Die Ergebnisse des Ersten Nachtragshaushaltsplanes der Stadt Plön für das Haushaltsjahr 2022 sind gemäß § 80 der Gemeindeordnung für Schleswig-Holstein in Verbindung mit § 8 GemHVO – Doppik in einer Nachtragshaushaltssatzung zusammengefasst darzustellen. Insoweit wird auf die Vorlage zum Ersten Nachtragshaushaltsplan 2022 verwiesen.

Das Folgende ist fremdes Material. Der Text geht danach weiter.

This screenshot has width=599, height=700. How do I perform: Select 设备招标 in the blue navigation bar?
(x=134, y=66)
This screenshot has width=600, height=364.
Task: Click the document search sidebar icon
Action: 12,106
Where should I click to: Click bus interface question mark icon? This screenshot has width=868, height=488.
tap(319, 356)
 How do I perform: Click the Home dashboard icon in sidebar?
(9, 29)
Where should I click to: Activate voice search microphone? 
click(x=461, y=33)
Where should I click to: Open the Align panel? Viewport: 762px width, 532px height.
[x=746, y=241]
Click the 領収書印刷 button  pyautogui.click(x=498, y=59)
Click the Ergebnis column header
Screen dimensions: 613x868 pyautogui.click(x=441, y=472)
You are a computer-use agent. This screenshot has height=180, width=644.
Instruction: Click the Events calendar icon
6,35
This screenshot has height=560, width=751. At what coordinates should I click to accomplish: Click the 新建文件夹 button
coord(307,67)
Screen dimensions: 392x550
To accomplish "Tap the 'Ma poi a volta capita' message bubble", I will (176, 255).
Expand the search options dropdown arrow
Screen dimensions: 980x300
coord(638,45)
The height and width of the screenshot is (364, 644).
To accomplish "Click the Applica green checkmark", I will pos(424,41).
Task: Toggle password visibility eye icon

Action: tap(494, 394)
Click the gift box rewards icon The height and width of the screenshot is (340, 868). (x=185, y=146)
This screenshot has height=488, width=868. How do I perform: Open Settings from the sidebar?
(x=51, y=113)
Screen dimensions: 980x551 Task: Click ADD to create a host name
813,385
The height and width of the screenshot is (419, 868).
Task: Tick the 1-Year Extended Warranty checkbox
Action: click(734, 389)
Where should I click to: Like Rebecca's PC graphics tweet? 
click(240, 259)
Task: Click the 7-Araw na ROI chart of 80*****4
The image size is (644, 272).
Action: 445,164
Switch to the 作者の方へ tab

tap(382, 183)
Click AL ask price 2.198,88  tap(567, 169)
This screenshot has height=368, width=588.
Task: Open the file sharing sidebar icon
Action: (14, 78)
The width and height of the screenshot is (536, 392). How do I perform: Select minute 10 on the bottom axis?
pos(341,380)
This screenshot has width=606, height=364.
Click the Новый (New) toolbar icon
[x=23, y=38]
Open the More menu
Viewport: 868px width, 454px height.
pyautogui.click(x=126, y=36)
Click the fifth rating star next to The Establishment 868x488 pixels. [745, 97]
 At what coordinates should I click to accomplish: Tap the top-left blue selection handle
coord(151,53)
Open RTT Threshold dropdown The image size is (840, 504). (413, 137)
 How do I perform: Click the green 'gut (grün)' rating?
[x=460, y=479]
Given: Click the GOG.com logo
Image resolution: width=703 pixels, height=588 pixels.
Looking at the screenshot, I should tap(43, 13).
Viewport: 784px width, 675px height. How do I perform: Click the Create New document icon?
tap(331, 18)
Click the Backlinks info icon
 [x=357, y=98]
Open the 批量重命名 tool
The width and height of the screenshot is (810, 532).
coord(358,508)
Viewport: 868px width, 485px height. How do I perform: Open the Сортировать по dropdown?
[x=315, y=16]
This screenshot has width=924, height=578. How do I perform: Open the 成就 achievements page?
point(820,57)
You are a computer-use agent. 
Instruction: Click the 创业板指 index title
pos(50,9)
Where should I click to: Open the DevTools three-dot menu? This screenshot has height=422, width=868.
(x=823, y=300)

§ 1 Ziff. 1 der Nachtragshaushaltssatzung (Ergebnisplan):
Der Gesamtbetrag der Erträge erhöht sich um 1.532.200 € von 23.399.600 € auf 24.931.800 € (sh. Pos. 10 des Ergebnisplanes zuzüglich Pos. 19).
Der Gesamtbetrag der Aufwendungen verringert sich um 83.100 € von 24.581.100 € auf 24.498.000 € (sh. Pos. 17 des Ergebnisplanes zuzüglich Pos. 20).
Per Saldo verbessert sich das Jahresergebnis um 1.615.300 € von einem Fehlbetrag in Höhe von 1.181.500 € auf einen Überschuss in Höhe von 433.800 €. (sh. Pos. 22 des Ergebnisplanes).
§ 1 Ziff. 2 der Nachtragshaushaltssatzung (Finanzplan):
Der Gesamtbetrag der Einzahlungen aus laufender Verwaltungstätigkeit erhöht sich um 1.532.200 € von 22.177.500 € auf 23.709.700 € (sh. Pos. 9 des Finanzplanes).
Der Gesamtbetrag der Auszahlungen aus laufender Verwaltungstätigkeit verringert sich um 83.100 € von 22.630.400 € auf 22.547.300 € (sh. Pos. 16 des Finanzplanes).
Der Gesamtbetrag der Einzahlungen aus der Investitionstätigkeit und der Finanzierungstätigkeit erhöht sich um 422.400 € von 2.174.000 € auf 2.596.400 € (sh. Pos. 26 des Finanzplanes zuzüglich Pos. 37 und Pos. 38).
Der Gesamtbetrag der Auszahlungen aus der Investitionstätigkeit und der Finanzierungstätigkeit erhöht sich um 551.000 € von 2.722.000 € auf 3.273.000 € (sh. Pos. 34 des Finanzplanes zuzüglich Pos. 40).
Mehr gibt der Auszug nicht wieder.